* _Set exercise_: Please format the records as a JSON list of strings, one string per line with blank lines left out, covering everything from the first line of the records up to and including the line that contains "click(79, 69)".

/---

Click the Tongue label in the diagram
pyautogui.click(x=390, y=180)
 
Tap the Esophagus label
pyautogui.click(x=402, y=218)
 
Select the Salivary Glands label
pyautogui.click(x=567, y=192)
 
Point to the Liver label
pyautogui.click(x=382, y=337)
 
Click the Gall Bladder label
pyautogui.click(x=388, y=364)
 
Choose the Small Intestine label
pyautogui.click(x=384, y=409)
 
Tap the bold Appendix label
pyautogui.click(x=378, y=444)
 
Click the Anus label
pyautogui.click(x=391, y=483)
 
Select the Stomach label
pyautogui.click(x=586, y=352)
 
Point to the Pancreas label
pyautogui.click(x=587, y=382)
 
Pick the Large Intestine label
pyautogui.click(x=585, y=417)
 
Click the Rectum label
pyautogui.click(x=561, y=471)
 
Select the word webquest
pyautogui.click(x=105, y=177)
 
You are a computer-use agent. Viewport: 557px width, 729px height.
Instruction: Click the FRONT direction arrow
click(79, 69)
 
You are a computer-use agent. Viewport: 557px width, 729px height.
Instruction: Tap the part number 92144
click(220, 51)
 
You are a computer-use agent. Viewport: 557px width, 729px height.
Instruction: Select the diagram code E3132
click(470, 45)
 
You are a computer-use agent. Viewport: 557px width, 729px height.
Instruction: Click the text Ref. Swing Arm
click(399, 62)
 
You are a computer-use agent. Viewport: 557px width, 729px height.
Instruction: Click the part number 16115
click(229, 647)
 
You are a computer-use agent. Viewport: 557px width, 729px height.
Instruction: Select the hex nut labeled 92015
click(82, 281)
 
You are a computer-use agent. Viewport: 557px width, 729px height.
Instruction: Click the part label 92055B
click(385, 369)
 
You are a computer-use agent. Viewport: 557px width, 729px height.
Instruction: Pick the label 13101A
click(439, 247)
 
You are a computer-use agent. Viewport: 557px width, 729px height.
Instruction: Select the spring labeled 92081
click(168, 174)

\---

* _Correct answer_:
[
  "Click the Tongue label in the diagram",
  "pyautogui.click(x=390, y=180)",
  "Tap the Esophagus label",
  "pyautogui.click(x=402, y=218)",
  "Select the Salivary Glands label",
  "pyautogui.click(x=567, y=192)",
  "Point to the Liver label",
  "pyautogui.click(x=382, y=337)",
  "Click the Gall Bladder label",
  "pyautogui.click(x=388, y=364)",
  "Choose the Small Intestine label",
  "pyautogui.click(x=384, y=409)",
  "Tap the bold Appendix label",
  "pyautogui.click(x=378, y=444)",
  "Click the Anus label",
  "pyautogui.click(x=391, y=483)",
  "Select the Stomach label",
  "pyautogui.click(x=586, y=352)",
  "Point to the Pancreas label",
  "pyautogui.click(x=587, y=382)",
  "Pick the Large Intestine label",
  "pyautogui.click(x=585, y=417)",
  "Click the Rectum label",
  "pyautogui.click(x=561, y=471)",
  "Select the word webquest",
  "pyautogui.click(x=105, y=177)",
  "You are a computer-use agent. Viewport: 557px width, 729px height.",
  "Instruction: Click the FRONT direction arrow",
  "click(79, 69)"
]